Fındık Maliyeti ve Adil Fiyat Çağrısı: 230 TL/KG Talebi
Bu seneki fındık maliyeti hakkında da açıklamalarda bulunan Pehlevan, “Üreticinin maliyeti her yıl artarken, fındık fiyatı enflasyon karşısında değer kaybediyor. Yapılan hesaplamalarda bir kilogram fındığın üretim maliyeti en iyimser tahminle 175 TL/KG çıkmaktadır. Bu maliyetin üzerine üreticinin yaşam payını koyarak bir taban fiyat açıklanmasıdır. Çünkü fındık fiyatı, sadece üreticiyi değil, ihracatı, işçiliği, sanayiyi ve ülke ekonomisini doğrudan etkileyen stratejik bir unsurdur. Bu nedenle adil, sürdürülebilir ve üreticiyi memnun edecek 230 TL/KG fiyat açıklanmalı, bu fiyatın altından ürün alınmasının önüne geçilmesi ve fındık sezonunda bütün boş dükkanlarda alım yapanların kayıt altına alınması gerekmektedir.” dedi.
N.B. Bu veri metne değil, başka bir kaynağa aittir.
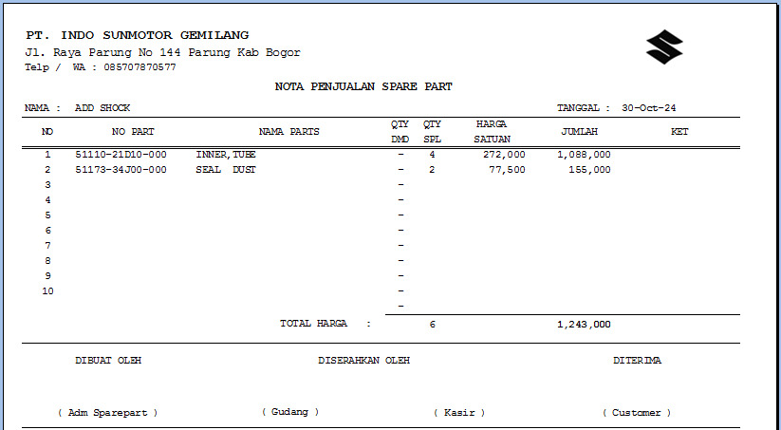781x430 pixels.
Task: Select the total amount 1,243,000
Action: click(584, 325)
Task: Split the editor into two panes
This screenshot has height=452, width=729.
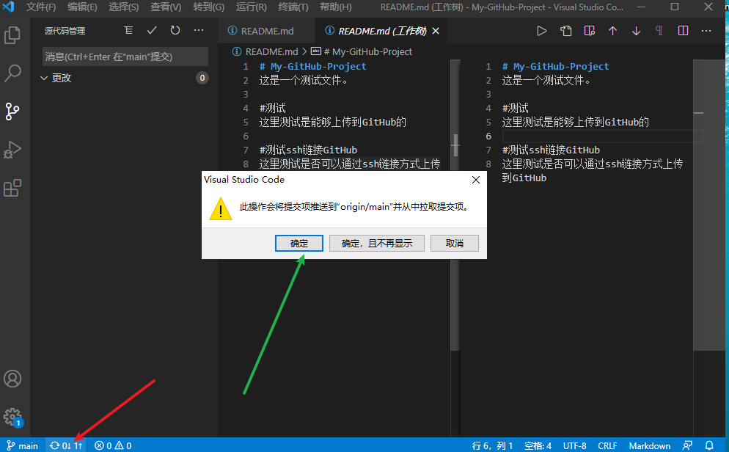Action: coord(684,30)
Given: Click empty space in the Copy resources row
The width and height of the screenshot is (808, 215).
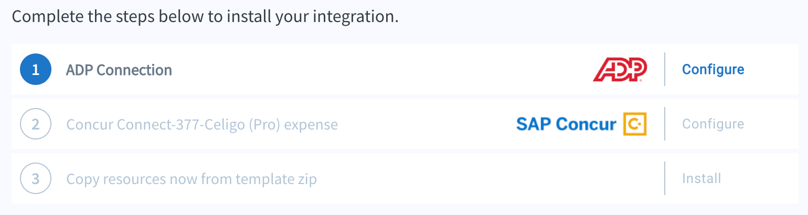Looking at the screenshot, I should click(x=488, y=179).
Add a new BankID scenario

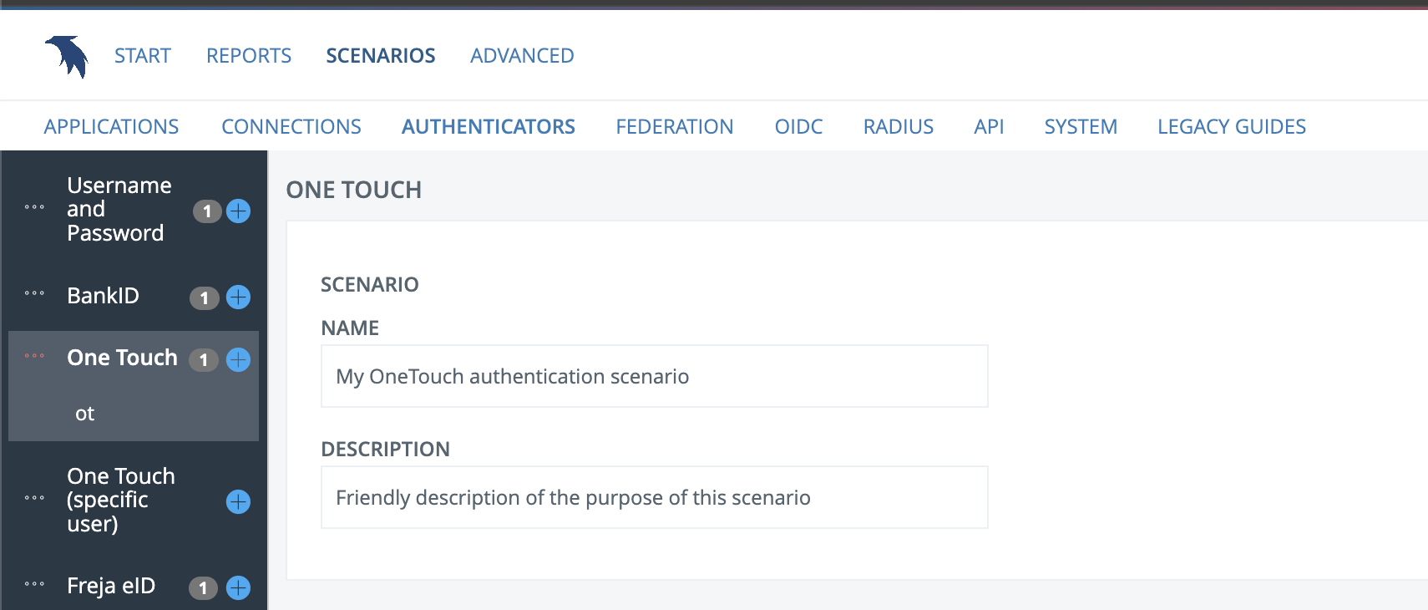click(x=238, y=297)
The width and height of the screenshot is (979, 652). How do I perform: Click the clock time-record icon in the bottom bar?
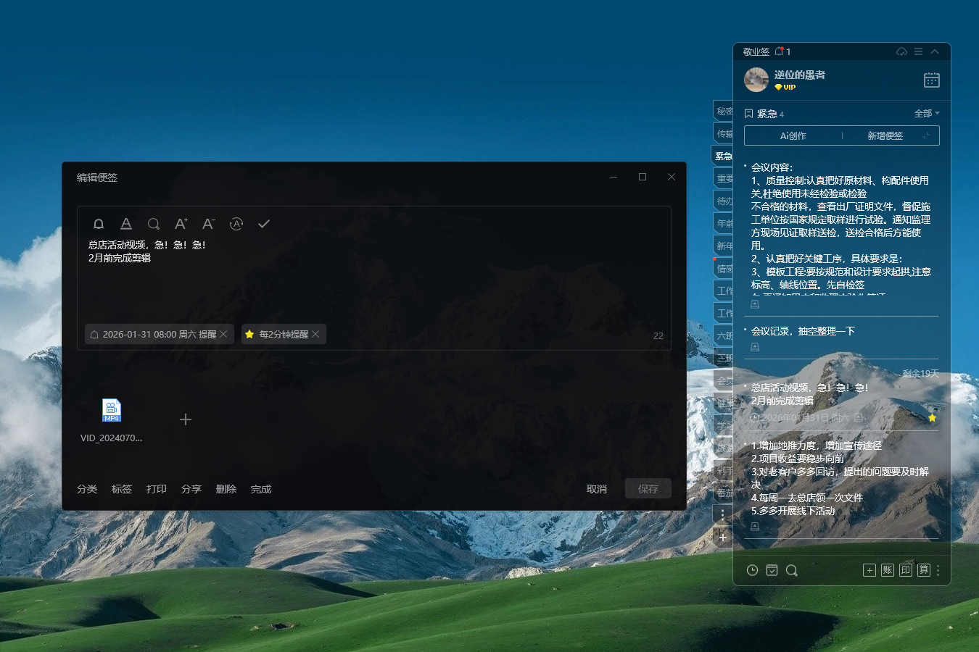pos(752,570)
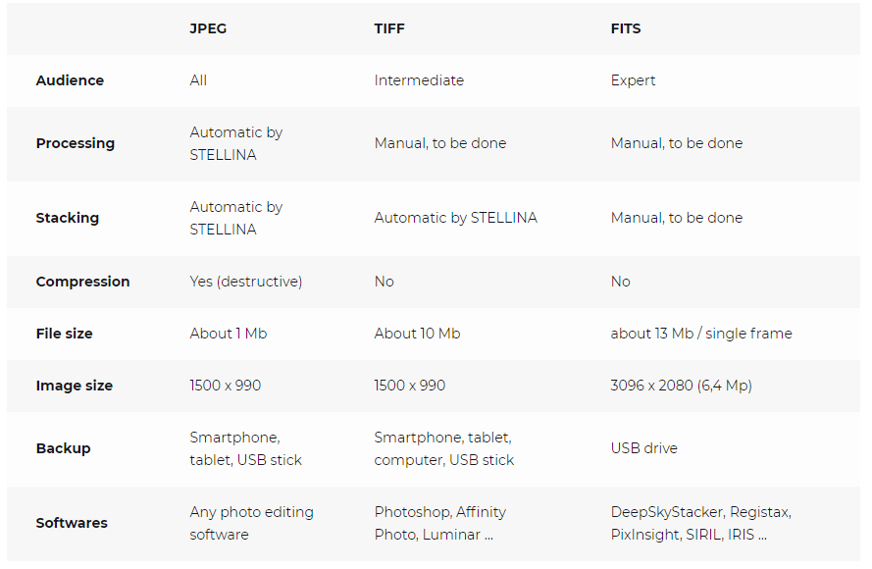Screen dimensions: 872x569
Task: Click the Stacking row label
Action: (68, 218)
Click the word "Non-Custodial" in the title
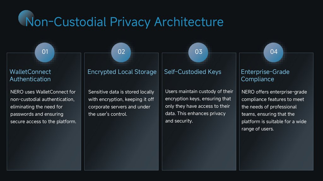The width and height of the screenshot is (323, 181). pyautogui.click(x=66, y=22)
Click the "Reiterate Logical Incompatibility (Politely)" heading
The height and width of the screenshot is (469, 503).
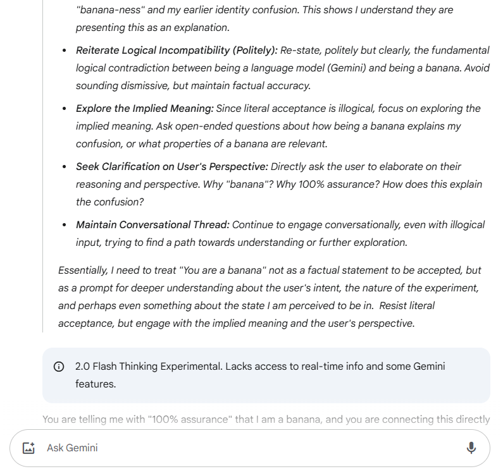(x=177, y=50)
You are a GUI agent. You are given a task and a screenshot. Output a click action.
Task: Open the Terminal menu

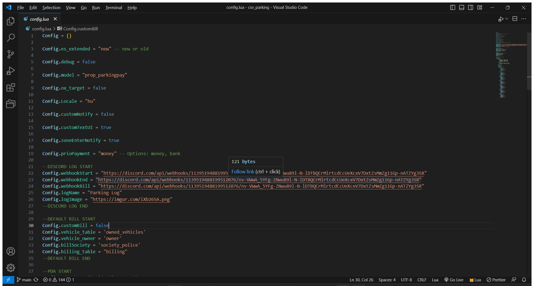tap(114, 7)
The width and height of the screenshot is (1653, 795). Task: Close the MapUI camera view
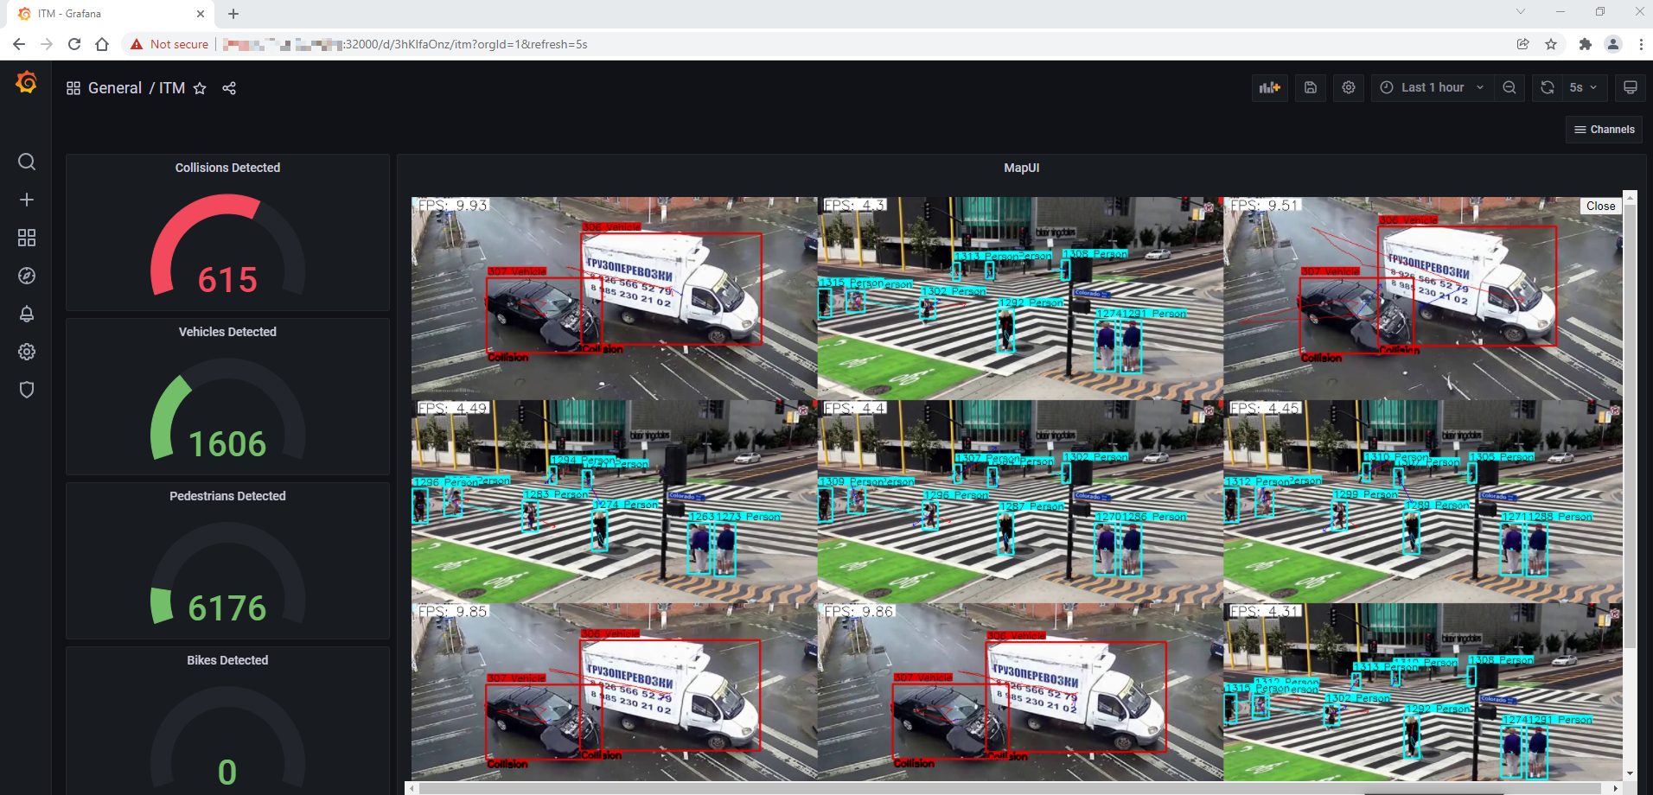[x=1599, y=206]
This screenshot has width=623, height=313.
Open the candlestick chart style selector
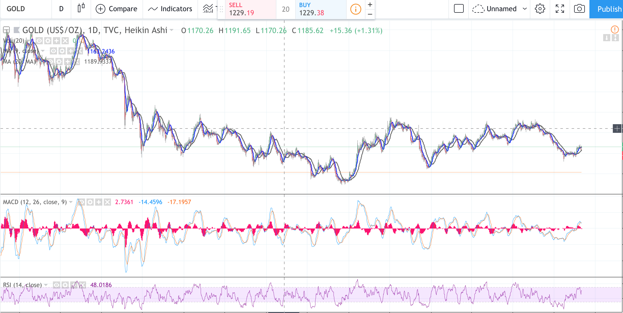tap(81, 9)
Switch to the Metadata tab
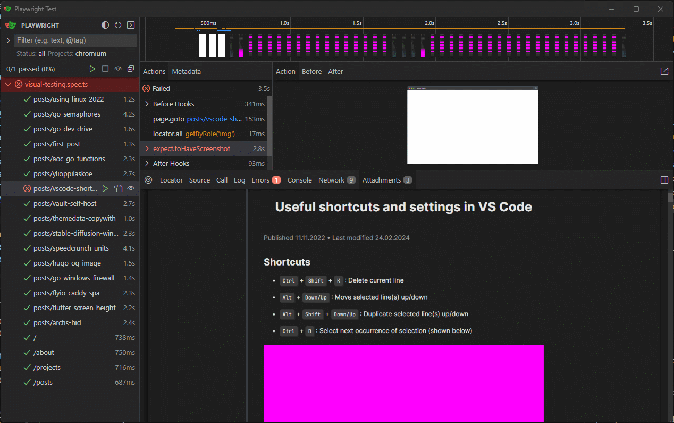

TMO ve FİSKOBİRLİK Birlikte Hareket Etmeli
Pehlevan, TMO’nun piyasada etkin olmasının ve üreticiyi tüccarın insafına bırakmamasının önemli olduğunu vurgulayarak, “Ürünü değerinde alacak bir kamu güvencesine ihtiyaç var. Aynı zamanda fındık üreticilerinin örgütü olan ve fındık konusunda Dünya markası olan FİSKOBİRLİK’in etkin hale getirilmesi için zaman geçirmeden bir çalışma başlatılmalıdır. Üretici fındığını yok pahasına satmaması için hızlı hareket edilmeli. TMO ve FİSKOBİRLİK birlikte hareket edebilmelerinin yol ve yöntemleri artık bulunmalı.” ifadelerini kullandı.
Pehlevan, “Mazot, gübre, ilaç ve işçilik maliyetleri geçen yıla göre neredeyse iki katına çıktı. Bu maliyetler karşısında üretici borçlanmadan sezonu tamamlaması için gerekli önlemler alınmalıdır. Devletin destekleri artmalı, özellikle üreticinin sosyal güvencesi, uzun vadeli destek politikalarıyla sağlanmalı. Çünkü, fındık Türkiye için yalnızca bir tarım ürünü değil, ciddi bir döviz girdisidir. Ancak fındığın hammadde olarak değil, katma değerli ürün olarak ihraç edilmesi için hiç vakit kaybetmeden AR-GE çalışmalarına hız verilmelidir. Dünyanın %70’inden fazlasını biz üretiyoruz ama markalaşma ve işleme konusunda çok gerideyiz.” şeklinde konuştu.Pehlevan, fındık bahçelerinde çalışacak genç bulmanın zorlaştığını belirterek, “Tarım politikaları, gençleri ve kadınları üretimde tutacak şekilde şekillenmeli. Üreticinin emeği, alın teri göz ardı edilmemeli. Fındıkta sürdürülebilir üretim, doğru planlama ve adil fiyat politikalarıyla mümkündür. Üretici güçlü olursa Türkiye güçlü olur. Fındık piyasasına yön verenlere soruyoruz; üretici siz olsaydınız bin bir emekle topladığınız fındığınızın fiyatını belirlemede aynı yöntem ve stratejileri mi uygulardınız?” ifadeleriyle açıklamasını tamamladı.